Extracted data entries
********

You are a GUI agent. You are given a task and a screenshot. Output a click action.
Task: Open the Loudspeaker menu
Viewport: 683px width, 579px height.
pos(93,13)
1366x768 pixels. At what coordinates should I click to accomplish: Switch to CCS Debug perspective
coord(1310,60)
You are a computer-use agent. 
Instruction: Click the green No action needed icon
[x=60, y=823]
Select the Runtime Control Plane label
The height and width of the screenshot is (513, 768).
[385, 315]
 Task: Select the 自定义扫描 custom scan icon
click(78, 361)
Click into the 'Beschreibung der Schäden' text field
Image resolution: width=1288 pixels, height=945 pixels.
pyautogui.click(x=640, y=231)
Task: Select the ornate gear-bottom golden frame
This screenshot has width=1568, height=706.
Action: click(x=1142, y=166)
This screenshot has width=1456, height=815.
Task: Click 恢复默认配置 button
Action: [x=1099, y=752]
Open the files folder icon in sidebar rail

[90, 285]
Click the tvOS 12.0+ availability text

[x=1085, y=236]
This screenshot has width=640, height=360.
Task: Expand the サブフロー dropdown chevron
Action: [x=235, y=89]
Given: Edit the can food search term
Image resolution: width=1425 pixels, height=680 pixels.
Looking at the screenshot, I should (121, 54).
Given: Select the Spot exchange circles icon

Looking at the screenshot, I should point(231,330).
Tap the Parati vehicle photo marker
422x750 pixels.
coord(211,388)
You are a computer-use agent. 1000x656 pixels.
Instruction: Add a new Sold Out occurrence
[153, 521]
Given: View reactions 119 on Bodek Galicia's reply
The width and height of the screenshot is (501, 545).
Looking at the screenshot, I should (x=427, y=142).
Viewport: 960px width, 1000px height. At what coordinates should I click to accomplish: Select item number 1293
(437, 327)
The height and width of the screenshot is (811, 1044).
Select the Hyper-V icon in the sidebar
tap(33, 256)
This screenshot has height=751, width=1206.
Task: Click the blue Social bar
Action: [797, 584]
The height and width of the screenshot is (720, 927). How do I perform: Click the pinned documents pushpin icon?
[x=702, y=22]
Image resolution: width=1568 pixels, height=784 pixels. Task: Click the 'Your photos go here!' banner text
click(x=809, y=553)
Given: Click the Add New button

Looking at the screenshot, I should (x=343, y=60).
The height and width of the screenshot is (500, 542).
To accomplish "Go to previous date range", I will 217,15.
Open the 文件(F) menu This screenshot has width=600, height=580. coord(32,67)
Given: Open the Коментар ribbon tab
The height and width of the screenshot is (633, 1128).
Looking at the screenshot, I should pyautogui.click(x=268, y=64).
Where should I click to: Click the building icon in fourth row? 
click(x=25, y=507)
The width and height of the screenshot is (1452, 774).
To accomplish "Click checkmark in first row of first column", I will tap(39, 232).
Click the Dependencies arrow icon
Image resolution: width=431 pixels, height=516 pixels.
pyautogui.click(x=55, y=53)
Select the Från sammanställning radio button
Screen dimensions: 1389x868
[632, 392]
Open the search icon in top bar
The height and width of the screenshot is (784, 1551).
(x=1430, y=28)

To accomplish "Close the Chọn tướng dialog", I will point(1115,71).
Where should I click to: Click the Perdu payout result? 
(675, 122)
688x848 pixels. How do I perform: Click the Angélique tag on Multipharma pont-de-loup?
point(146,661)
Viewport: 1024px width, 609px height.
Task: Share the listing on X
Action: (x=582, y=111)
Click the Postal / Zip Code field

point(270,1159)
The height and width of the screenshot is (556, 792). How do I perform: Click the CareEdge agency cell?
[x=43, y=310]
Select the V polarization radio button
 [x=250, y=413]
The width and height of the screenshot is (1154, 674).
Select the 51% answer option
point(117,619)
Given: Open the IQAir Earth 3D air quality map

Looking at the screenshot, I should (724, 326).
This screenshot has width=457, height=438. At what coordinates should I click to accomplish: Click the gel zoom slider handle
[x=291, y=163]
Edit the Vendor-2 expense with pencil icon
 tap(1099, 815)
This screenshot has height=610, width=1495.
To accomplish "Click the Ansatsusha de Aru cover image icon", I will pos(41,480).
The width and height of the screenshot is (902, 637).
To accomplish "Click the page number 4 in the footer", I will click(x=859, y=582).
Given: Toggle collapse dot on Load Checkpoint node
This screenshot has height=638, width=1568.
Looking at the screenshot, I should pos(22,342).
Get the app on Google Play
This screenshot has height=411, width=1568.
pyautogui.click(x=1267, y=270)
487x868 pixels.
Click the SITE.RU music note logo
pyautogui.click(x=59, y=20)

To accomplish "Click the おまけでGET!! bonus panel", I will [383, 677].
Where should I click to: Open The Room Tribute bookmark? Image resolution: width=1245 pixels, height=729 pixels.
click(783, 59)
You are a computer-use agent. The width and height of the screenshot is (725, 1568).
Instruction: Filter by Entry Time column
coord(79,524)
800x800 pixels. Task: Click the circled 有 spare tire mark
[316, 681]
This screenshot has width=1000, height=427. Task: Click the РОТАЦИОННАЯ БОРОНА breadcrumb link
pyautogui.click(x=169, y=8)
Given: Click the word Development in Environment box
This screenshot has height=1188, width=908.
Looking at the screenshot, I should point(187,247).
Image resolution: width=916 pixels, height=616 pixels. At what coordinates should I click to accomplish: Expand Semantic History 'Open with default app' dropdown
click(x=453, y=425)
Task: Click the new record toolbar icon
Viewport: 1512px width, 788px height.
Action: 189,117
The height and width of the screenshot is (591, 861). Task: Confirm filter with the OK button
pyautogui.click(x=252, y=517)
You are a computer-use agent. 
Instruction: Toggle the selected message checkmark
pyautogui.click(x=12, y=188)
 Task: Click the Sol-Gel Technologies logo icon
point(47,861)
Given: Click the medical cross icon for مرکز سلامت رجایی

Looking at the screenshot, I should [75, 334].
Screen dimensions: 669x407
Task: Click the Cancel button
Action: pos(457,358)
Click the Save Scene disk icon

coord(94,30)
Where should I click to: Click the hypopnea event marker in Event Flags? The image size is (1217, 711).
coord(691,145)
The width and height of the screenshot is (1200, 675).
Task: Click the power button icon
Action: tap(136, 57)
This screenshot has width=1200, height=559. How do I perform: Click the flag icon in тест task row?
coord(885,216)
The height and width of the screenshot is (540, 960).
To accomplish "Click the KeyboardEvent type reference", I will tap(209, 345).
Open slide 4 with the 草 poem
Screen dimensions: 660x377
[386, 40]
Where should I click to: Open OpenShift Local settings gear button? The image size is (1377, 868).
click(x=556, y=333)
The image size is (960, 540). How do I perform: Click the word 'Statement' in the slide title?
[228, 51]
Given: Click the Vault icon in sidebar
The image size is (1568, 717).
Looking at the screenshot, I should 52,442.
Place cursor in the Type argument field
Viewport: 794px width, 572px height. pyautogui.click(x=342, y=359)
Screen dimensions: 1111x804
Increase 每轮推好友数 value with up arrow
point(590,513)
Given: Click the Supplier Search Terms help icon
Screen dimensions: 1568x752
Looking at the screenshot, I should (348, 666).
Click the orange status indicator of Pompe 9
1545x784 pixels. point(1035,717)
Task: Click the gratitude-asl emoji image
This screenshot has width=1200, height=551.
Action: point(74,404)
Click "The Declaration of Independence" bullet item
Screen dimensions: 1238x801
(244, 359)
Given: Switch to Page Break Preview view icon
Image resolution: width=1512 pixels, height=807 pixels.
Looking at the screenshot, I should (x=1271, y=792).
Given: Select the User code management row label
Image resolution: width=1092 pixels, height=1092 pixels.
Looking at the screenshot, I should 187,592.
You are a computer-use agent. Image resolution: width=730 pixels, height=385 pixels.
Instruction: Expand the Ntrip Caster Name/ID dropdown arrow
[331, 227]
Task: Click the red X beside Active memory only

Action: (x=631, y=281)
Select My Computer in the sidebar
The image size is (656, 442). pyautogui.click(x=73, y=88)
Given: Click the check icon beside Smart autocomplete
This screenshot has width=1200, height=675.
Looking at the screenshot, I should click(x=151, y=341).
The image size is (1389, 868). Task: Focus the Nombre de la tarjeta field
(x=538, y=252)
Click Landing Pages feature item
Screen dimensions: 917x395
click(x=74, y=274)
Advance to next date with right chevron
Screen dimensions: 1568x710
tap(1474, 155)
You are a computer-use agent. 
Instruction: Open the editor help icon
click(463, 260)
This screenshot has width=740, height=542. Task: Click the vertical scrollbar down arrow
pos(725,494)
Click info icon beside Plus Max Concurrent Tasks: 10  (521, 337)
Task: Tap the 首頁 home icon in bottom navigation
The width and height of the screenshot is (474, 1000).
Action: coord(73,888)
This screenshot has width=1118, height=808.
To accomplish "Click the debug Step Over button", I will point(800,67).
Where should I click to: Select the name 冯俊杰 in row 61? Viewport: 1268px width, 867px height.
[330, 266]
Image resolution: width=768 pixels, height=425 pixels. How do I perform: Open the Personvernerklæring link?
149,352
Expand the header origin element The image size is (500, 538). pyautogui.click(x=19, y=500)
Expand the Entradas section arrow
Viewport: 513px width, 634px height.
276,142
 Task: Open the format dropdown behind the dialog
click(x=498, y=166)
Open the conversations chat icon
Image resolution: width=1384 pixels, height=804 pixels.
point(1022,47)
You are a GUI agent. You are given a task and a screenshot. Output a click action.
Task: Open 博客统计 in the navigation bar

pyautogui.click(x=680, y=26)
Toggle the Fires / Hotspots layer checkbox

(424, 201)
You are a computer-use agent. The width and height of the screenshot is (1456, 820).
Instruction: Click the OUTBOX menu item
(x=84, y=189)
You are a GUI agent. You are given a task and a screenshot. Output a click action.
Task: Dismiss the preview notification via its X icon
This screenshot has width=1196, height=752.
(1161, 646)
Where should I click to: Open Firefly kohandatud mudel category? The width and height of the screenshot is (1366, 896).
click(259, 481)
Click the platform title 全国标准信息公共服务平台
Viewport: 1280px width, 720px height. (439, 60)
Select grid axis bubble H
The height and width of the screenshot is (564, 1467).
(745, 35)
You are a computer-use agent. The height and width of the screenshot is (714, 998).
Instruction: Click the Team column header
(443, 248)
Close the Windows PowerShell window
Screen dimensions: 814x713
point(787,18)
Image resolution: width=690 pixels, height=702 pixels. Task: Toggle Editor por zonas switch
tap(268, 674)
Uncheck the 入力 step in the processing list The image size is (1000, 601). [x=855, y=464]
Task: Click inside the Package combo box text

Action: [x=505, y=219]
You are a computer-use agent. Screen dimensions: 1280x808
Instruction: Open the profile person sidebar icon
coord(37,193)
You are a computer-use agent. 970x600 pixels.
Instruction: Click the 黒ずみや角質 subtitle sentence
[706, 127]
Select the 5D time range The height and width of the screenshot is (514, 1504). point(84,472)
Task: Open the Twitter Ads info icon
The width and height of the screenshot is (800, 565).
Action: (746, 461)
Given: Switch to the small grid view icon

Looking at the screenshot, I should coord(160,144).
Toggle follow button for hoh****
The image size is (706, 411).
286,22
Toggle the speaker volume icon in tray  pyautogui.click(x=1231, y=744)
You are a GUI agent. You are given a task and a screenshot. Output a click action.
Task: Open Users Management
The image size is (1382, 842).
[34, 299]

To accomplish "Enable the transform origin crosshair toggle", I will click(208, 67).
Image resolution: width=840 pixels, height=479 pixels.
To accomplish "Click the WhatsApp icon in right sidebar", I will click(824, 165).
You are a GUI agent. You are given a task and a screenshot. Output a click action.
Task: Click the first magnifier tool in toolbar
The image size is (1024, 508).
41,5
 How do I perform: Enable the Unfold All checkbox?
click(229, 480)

********

§ **Description of the task**
The answer must hold exactly the lines of the entries above, from the first line through the line that contains "Task: Select the ornate", and no others.

§ **Problem solution**
You are a GUI agent. You are given a task and a screenshot. Output a click action.
Task: Open the Loudspeaker menu
Viewport: 683px width, 579px height.
pos(93,13)
1366x768 pixels. At what coordinates should I click to accomplish: Switch to CCS Debug perspective
coord(1310,60)
You are a computer-use agent. 
Instruction: Click the green No action needed icon
[x=60, y=823]
Select the Runtime Control Plane label
The height and width of the screenshot is (513, 768).
[385, 315]
 Task: Select the 自定义扫描 custom scan icon
click(78, 361)
Click into the 'Beschreibung der Schäden' text field
Image resolution: width=1288 pixels, height=945 pixels.
pyautogui.click(x=640, y=231)
Task: Select the ornate gear-bottom golden frame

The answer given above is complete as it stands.